Tsuktiben Jamir
More than often, artists are influenced, or rather inspired by the environment around them, their experiences, their understandings, their connections with people and their culture. They condense all of these encounters into their artistic expressions. The artist, the subject as well as the perspectives of perception are all reflected in art. This can be said about Bombay based artist Shakuntala Kulkarni as well. Her latest solo exhibition currently being showcased at Chemould Prescott Road in Mumbai titled ‘Quieter Than Silence: A Compilation Of Short Stories’ is a testimony of this.
These seven series of drawings have been inspired through her observation of the world around her; instances such as the Hathras gang rape and murder case that deeply shook her, the migrant labourers’ hardships during the lockdown that extremely moved her and the one story she came across on a newspaper article about a pregnant lady who was being treated for COVID-19, and who died of excessive bleeding because she was too embarrassed to confide in her family about the harrowing experience she went through of being repeatedly raped by her own doctor. Shakuntala was speechless and enraged upon reading this story.
She uses her art to give a voice to these helpless stories and express her own emotions upon stumbling upon these stories; through her art, she investigates the situation of urban women who are repressed by patriarchy. Art is one of the most important aspects of existence because it is the sole way for the human experience and situation to be shared, compared, and contrasted. A piece of art communicates a visual notion or impression that speech cannot. The ability for people to communicate, translate, and comprehend ideas that reside in the subconscious, those that cannot be articulated simply by explanation, makes art not only significant but also essential.

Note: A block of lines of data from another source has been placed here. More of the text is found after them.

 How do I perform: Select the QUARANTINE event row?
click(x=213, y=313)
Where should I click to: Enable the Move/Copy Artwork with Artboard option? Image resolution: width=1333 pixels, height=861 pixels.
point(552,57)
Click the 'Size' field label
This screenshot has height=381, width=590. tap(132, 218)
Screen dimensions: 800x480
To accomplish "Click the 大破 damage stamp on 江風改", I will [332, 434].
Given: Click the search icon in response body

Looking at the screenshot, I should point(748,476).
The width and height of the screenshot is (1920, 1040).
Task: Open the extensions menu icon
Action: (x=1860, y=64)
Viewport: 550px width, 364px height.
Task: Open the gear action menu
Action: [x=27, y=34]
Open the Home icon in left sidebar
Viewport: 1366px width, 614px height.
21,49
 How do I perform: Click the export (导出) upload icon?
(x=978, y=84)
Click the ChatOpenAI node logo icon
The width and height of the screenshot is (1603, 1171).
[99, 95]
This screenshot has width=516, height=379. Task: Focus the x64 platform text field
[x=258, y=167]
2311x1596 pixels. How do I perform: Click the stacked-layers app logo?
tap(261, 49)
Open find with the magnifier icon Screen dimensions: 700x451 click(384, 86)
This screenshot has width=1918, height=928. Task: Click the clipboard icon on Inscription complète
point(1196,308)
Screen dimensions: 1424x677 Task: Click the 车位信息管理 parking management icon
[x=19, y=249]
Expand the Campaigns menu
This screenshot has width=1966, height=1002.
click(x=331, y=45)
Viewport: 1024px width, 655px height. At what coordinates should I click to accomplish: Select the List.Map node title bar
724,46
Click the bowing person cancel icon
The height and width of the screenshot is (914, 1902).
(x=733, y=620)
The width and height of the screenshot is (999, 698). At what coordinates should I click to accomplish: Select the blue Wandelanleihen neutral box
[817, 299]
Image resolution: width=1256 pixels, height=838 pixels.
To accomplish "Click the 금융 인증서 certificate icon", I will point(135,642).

Shakuntala is a multidisciplinary artist who dabbles in drawing, painting, sculpture and performance. When the nationwide lockdown was declared in 2020, she was unable to meet her cane
making crew, which was in Assam. However, she had recently just cleaned up her inventories in the studio for a renovation and came across a number of materials like charcoal sticks, compressed charcoal, handmade paper from Khadi Bhandar, and more. She also discovered extra museum acrylic sheets that were left over from a previous exhibit. She then made the decision to work with the materials on hand and began by painting in reverse using acrylic paint on museum acrylic sheets and glass. She also discovered a roll of handmade paper that she’d bought years earlier. In order to create drawings of ageing women, she began to pin up the sheets. Thus giving birth to the components of her recent exhibition. Meanwhile she also took inspiration from various individuals like Japanese designers Rei Kawakubo and Yohji Yamamoto, Japanese figure skater Yuzuru Hanyu as well as African hairstyles and the artist Frida Kahlo’s hairstyles.
About the title of her exhibition, she aptly said, “I liked the title, and wondered how could anything be more silent than silence itself. When I searched more about it, I found that when you go beyond the noise of the world, there is nothing. And you can create anything out of this emptiness. It’s amazing that an educational organisation that I am associated with also propagates this philosophy. The idea connected and that’s how the title of the show came about.”